1. Early adopters and the polygraph: Jefferson to Truman
The technological story begins with Thomas Jefferson’s interest in a copying device called a polygraph—Jefferson purchased versions for the White House and Monticello to reproduce handwriting—establishing a long presidential comfort with mechanical duplication of signatures [1]. Histories and reporting trace routine autopen or autopen‑like use forward to Harry S. Truman, who reportedly used mechanized signing for checks and mail, marking Truman as among the first modern presidents to rely on such devices [2] [3].

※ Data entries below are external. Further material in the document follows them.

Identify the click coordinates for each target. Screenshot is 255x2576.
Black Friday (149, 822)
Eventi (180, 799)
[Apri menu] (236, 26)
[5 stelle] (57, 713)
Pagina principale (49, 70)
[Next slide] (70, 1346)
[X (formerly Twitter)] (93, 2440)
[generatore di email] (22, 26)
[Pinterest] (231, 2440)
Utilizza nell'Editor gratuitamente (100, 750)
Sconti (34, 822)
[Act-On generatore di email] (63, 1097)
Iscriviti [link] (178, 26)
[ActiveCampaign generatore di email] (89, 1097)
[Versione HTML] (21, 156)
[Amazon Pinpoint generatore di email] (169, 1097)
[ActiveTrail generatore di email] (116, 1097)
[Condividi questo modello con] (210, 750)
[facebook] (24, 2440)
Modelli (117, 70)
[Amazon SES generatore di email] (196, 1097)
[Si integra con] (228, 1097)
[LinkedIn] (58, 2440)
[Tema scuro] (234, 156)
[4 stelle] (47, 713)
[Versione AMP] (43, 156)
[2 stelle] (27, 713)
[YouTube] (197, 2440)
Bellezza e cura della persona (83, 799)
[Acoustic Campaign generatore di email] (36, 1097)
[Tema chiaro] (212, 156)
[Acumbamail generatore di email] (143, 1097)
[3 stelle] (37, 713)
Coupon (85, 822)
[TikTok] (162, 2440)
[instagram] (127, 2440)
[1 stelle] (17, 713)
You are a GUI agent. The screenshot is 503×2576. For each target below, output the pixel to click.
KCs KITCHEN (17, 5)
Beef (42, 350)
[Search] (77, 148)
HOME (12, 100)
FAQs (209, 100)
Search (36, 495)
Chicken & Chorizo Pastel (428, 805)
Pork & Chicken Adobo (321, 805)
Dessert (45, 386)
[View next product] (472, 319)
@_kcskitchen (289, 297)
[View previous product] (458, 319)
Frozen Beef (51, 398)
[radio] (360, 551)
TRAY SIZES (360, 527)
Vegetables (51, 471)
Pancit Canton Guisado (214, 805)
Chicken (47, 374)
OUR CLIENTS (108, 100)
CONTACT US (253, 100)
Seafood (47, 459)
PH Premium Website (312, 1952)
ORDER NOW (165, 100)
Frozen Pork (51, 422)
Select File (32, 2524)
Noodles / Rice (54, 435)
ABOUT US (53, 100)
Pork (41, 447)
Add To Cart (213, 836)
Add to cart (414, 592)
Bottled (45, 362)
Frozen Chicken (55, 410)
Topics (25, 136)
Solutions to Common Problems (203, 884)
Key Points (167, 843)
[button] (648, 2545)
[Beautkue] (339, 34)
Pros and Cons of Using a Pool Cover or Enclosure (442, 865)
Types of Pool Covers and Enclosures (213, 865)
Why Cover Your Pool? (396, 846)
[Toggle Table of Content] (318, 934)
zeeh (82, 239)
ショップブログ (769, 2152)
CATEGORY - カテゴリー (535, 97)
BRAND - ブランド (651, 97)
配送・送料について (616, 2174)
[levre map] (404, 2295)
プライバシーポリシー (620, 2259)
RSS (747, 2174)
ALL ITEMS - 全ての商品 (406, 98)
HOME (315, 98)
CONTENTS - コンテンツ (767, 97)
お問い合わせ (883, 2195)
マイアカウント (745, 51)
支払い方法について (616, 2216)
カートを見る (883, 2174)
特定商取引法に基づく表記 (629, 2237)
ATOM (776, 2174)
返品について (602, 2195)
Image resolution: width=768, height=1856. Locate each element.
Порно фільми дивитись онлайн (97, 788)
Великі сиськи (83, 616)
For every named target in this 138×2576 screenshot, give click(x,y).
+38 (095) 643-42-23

2. The 1960s boom: Kennedy, Johnson and public disclosure
The autopen moved into the mainstream presidential toolkit in the 1960s; John F. Kennedy is widely reported to have used the device extensively for routine items, and Lyndon B. Johnson famously allowed photographs of his autopen to be published—Johnson’s use helped normalize the practice for high‑volume correspondence and photographs [1] [6]. Collectors and historians note that this era transformed authenticity concerns for presidential signatures because machine‑made signatures are visually indistinguishable from hand signatures [6] [1].
3. Ford, Nixon and the routine work of a presidency
Gerald Ford acknowledged autopen use in the White House for reproducing signatures on letters and photographs, and Richard Nixon also relied heavily on autopen patterns while delegating routine signings to aides in many instances, underscoring how successive administrations treated the device as a practical office tool [7] [6]. Reporting indicates presidents used autopens mainly for high‑volume, ceremonial, and constituent correspondence rather than to avoid personal responsibility for major decisions [7] [6].
4. Autopens for legislation and the DOJ view: Bush era guidance
The question of whether an autopen can validly sign legislation and other force‑of‑law documents has been litigated in public debate and addressed by executive branch lawyers; a 2005 Justice Department opinion found that a president may authorize the autopen or a subordinate to affix his signature to a bill, treating the device as a lawful means of executing presidential approvals when appropriately authorized [2] [4]. Media reporting and legal summaries repeat that presidents from George W. Bush onward relied on this guidance in practice [4] [3].
5. Recent presidents: Obama, Trump and the modern flashpoints
Barack Obama is reported to have used autopen technology to sign legislation while overseas, including large bills such as the Patriot Act‑era measures and appropriations when the physical presence requirement was raised as an issue [4]. Donald Trump has acknowledged using autopens for lesser documents and has used the topic politically to criticize successors, but reporting also shows presidents of both parties have historically used autopens for routine and sometimes consequential documents [4] [7].
6. Controversy, politics and the limits of the record
Conservative groups such as the Heritage Foundation’s Oversight Project have recently scrutinized Joe Biden’s use of autopens—alleging autopen signatures on pardons and many documents—and political opponents have seized on those findings to question validity and awareness, while legal scholars and prior DOJ guidance have broadly treated autopen use as constitutionally and legally permissible for many document types [7] [8] [5]. The public record in the supplied reporting documents widespread historical use by named presidents but does not provide an exhaustive, document‑by‑document accounting of every president’s autopen use or the internal approvals that preceded each signature; therefore, claims about specific modern pardons or the percentage of documents signed by autopen require source‑by‑source verification beyond these summaries [7] [5].